Daron Hagen is an experienced and accomplished composer, for winds as well as other media. His melodies are singable and memorable without being cloying. His text setting is outstanding, and as Sequenza21 readers know well, English is a difficult language to set. The rhythms, in both vocal and instrumental parts, are supple when appropriate, and driving or incisive when that is called for. Harmonically, the music is tonal, sometimes venturing into pop/Broadway territory, with more astringent harmonies at dramatic moments.

I want to single out the orchestration. I think one of the reasons wind music has had some difficulty holding a place in the mainstream of concert music life is that so much of it sounds alike. Massed flutes and/or clarinets carry the melody, with occasional help from the trumpets, horns for majesty, trombones for gravity, the lower instruments grinding away in accompaniment, and banging percussion. This, combined with sheer volume, makes many band concerts exercises in aural fatigue. Hagen’s music in Bandanna offers a way out of the fatigue syndrome, with its use of thinner textures and a more flexible use of instruments.[1] Hagen’s judicious and creative use of percussion is a highlight of the music, and all of the instrumental writing is idiomatic and makes the band sound work.
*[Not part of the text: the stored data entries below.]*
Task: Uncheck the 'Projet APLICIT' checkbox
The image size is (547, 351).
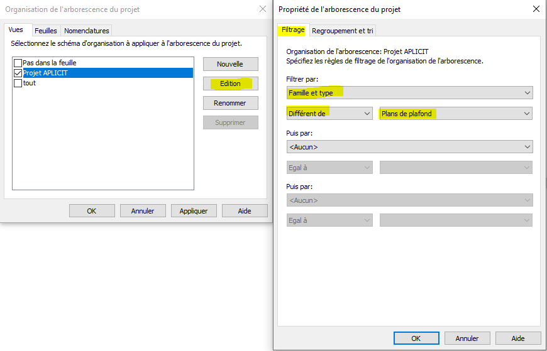Action: tap(18, 73)
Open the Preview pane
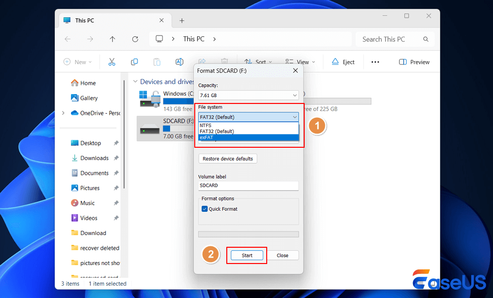 (414, 62)

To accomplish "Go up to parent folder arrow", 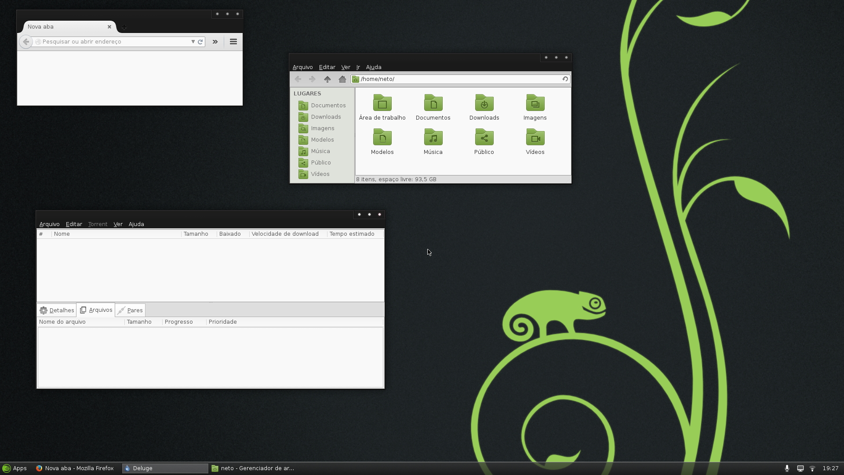I will tap(327, 79).
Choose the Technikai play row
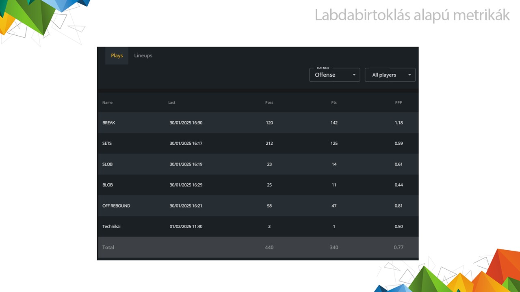 click(x=111, y=227)
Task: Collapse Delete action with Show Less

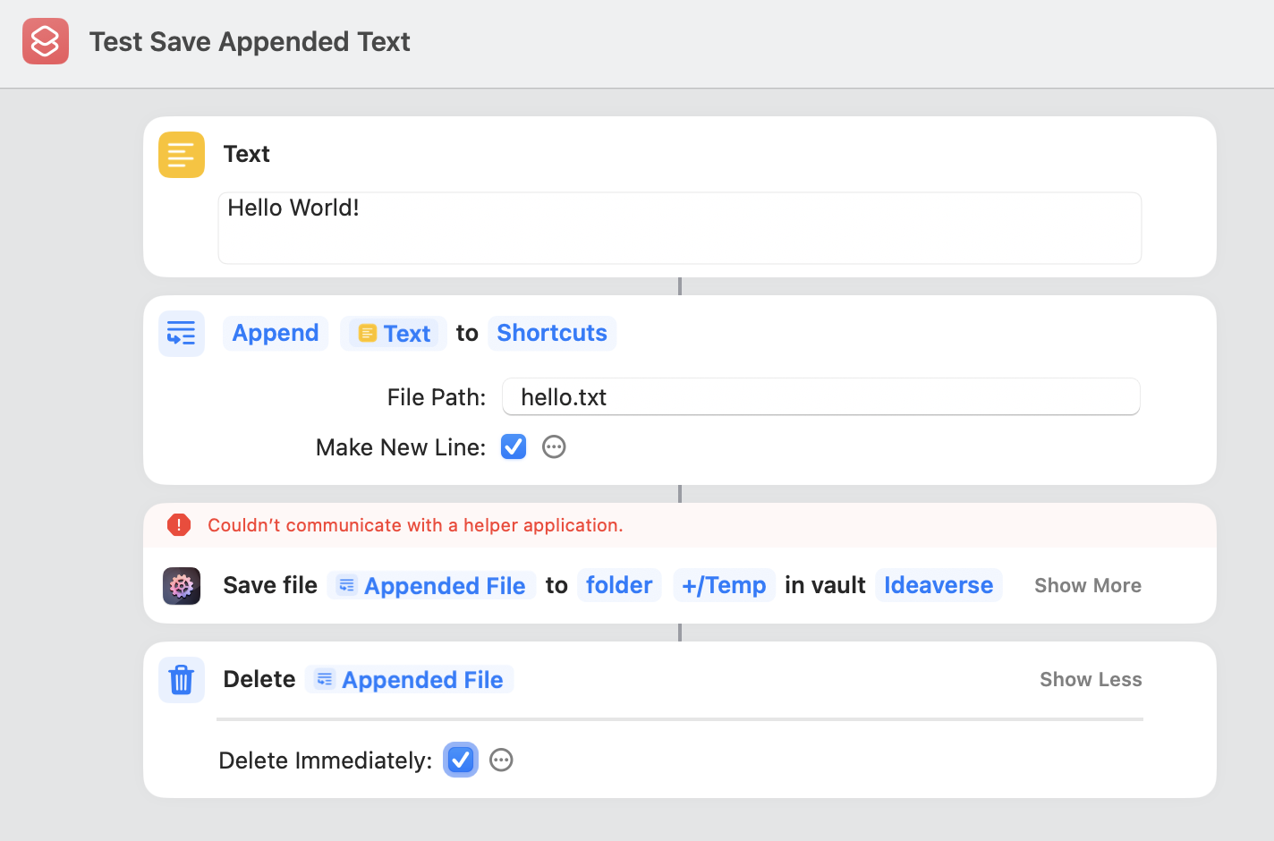Action: click(x=1090, y=680)
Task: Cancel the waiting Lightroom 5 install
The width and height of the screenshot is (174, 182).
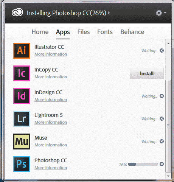Action: pos(162,119)
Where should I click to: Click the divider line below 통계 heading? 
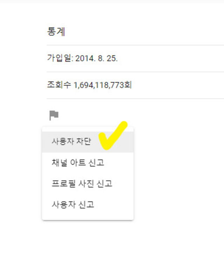point(135,45)
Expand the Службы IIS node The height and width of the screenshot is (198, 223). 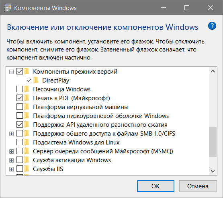[11, 169]
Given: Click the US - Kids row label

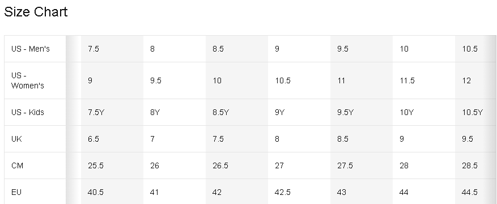Looking at the screenshot, I should pyautogui.click(x=35, y=112).
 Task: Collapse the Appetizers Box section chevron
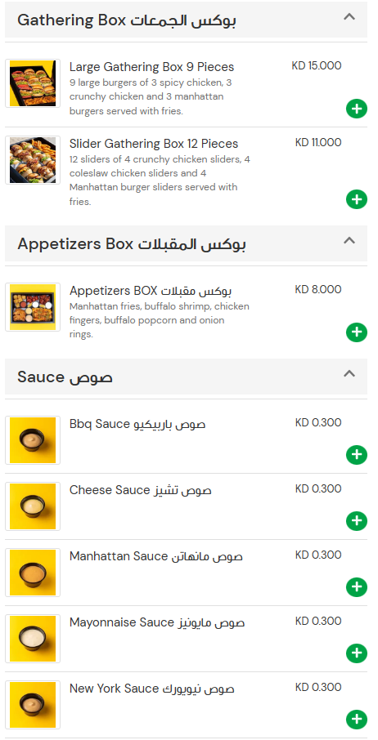click(349, 240)
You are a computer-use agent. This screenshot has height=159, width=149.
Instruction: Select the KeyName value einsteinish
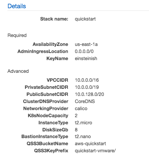coord(86,59)
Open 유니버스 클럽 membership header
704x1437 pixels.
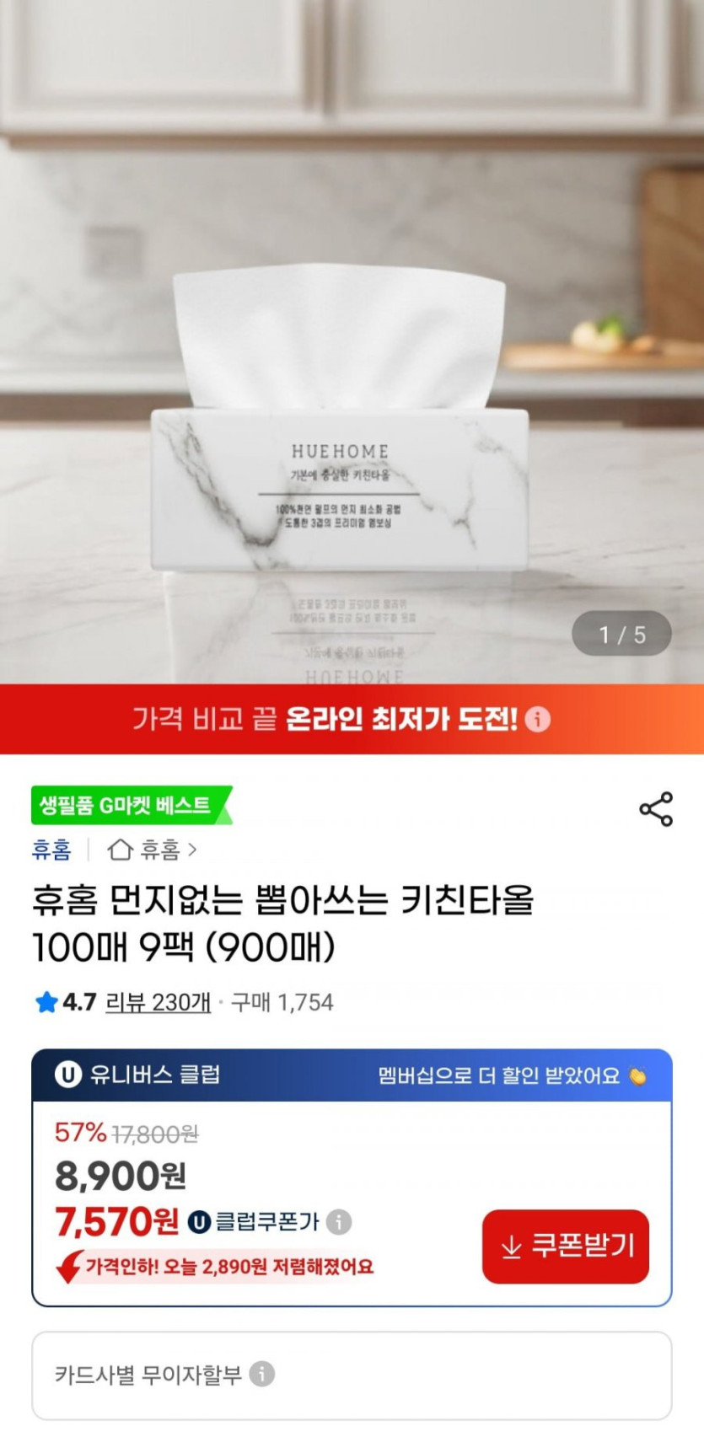click(x=352, y=1075)
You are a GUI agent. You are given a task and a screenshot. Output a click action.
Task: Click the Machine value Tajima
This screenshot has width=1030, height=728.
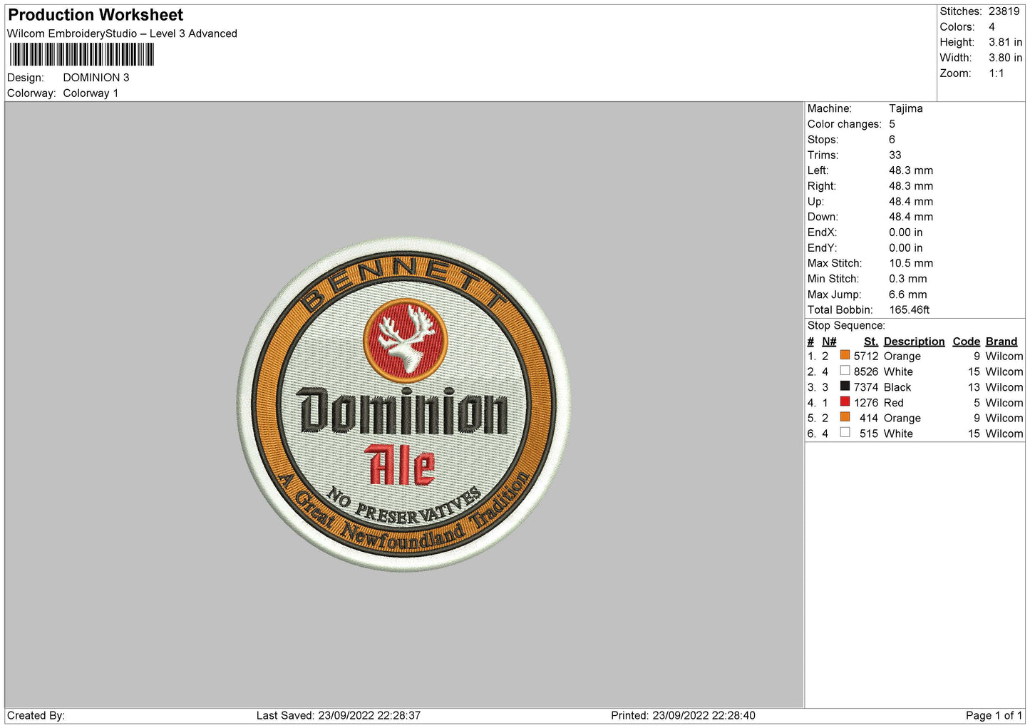906,108
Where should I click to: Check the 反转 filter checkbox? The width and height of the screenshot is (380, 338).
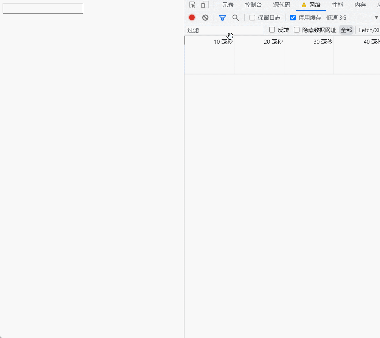[x=272, y=30]
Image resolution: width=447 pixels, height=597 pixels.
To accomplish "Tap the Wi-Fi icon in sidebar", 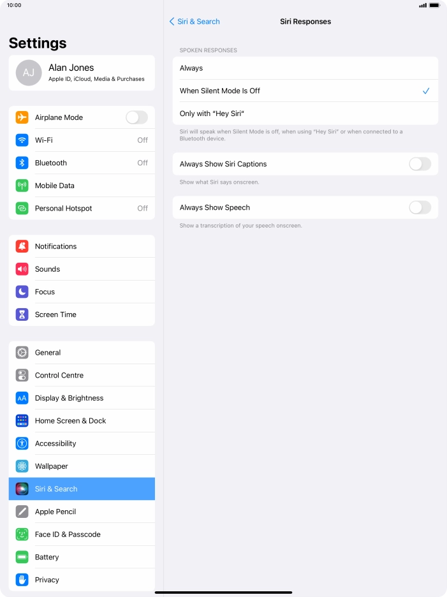I will tap(22, 140).
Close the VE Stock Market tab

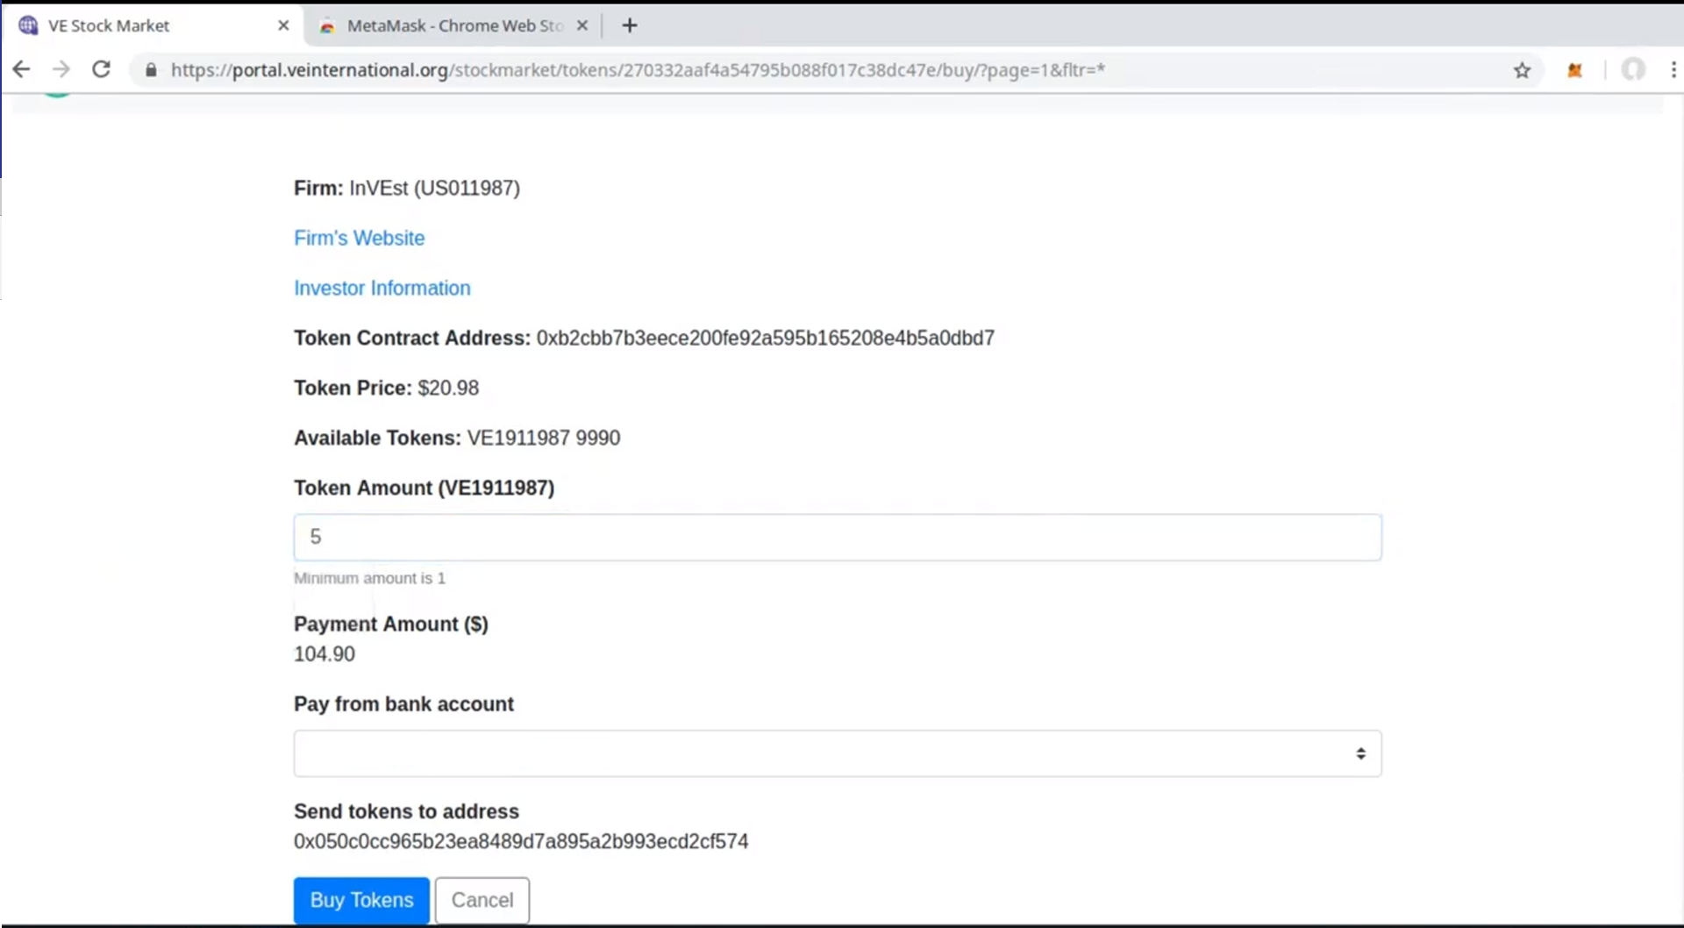(283, 25)
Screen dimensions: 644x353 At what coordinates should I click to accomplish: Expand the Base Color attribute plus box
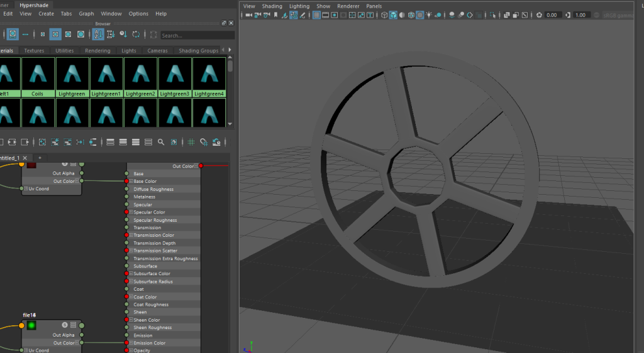coord(131,182)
The performance is excellent, and we are assured by the composer that it is what he meant. The student singers from the University of Nevada-Las Vegas, Lesley DeGroot, James Demler, Paul Kreider, Mark Thomsen, and Darynn Zimmer are well-trained and more than up to the task. The UNLV Opera Theater Chorus and Wind Orchestra acquit themselves with style and poise, as well.

Bandanna is accessible to small opera companies as well as college opera companies, both of which often struggle to find new works to stage. It should have a long life." - Sequenza 21, Posted by Steve Hicken in CD Review, Steve Hicken, June 2015

"Composer Daron Aric Hagen (b. 1961) and poet/librettist Paul Muldoon could not have known in 1998, when they were commissioned to write Bandanna, that illegal immigration would become such a hot topic by the summer of 2006, when this recording was released. Even so, it was still a fairly provocative subject for an opera — the policing of immigrants crossing the Texas—Mexico border in the late 1960s, as a backdrop for a hot-blooded desert tale of lust, jealousy and revenge. In musical terms, Hagen combines elements of the vernacular and the opera house, drawing on both sacred (a recurring “Dona nobis requiem”) and folk (the Mexican “Day of the Dead” celebration) traditions. Hagen’s contemporary-music bona fides are impressively in evidence, but the popular element is never far off, as in, for example, a series of dances in the Act II wedding (waltz, bossa nova, tango), plus the frequent contributions of an onstage mariachi band.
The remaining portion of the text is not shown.